In a second case, an 18-year-old male came to Nationwide with symptoms of lethargy and vomiting. He had initially been diagnosed with medulloblastoma seven years ago, and had undergone resection, chemotherapy, and radiation at the initial diagnosis and again three years later when the tumor recurred. Â An imaging study identified a mass and a biopsy confirmed that the cancer had returned. The Nationwide team did exome sequencing and RNA-seq of both the initial tumor sample and the recurrent tumor. An analysis of copy number alterations "found no evidence of shared overlap, indicating the origin [of the recurrent tumor] may be different" from the original tumor. When analyzing the RNA-seq data, the researchers also noted very different expression patterns, indicating that the second tumor was not a recurrence but a totally different cancer type that was more similar to glioma than medulloblastoma. "This helped refine diagnosis and management for the patient," Cottrell said.
Cottrell said one lesson the team has learned is that " high-quality genomic profiling analyses can be effort- and time-intensive," which has implications for their ability to scale up to offer testing to more patients within Nationwide or potentially to patients at other hospitals and institutions. "Currently, it does take highly trained individuals with expertise," she said.
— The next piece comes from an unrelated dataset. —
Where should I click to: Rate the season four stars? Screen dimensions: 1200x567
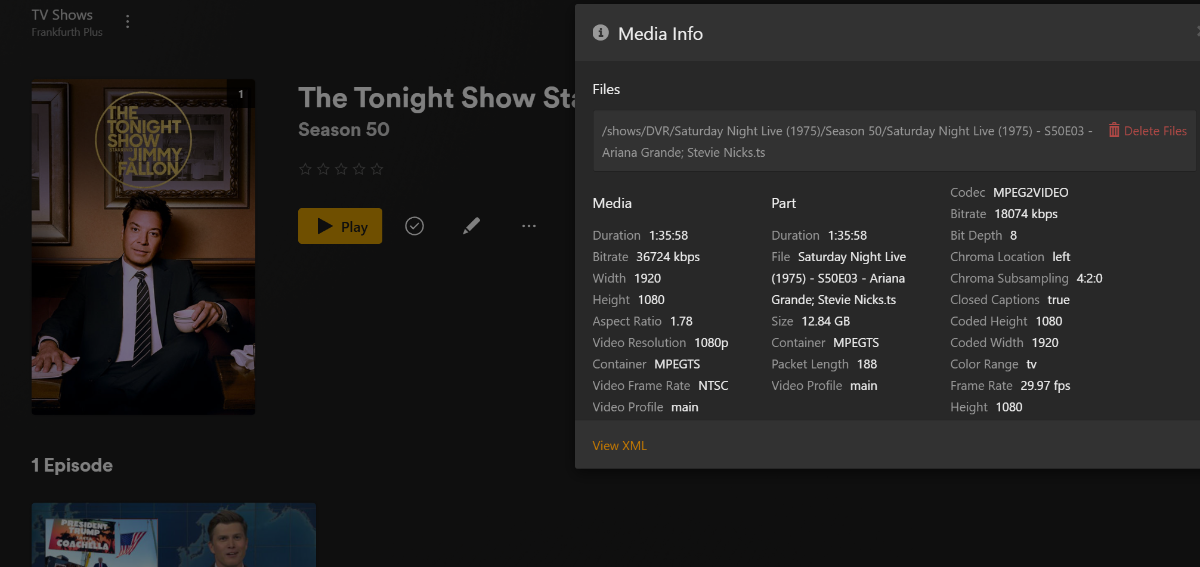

However, she noted that the researchers have made headway on developing software pipelines and are continuing to refine those pipelines and make them more automated.
Such challenges are not unique to the Nationwide team. Recently, a number of researchers discussed challenges they've faced implementing precision oncology programs at academic medical centers, community hospitals, and integrated health systems, alike.
Like Cottrell, David Roth, director of the University of Pennsylvania's Center for Precision Medicine, noted that scaling up the center's cancer sequencing protocol will be a major challenge.
Cottrell also shared others' concerns regarding how to pay for the program. Currently, Nationwide's cancer sequencing is funded by the hospital, but the "goal is ultimately to make it a CLIA-validated reimbursable assay," Cottrell said. She anticipated the clinical validation would be completed within about one year.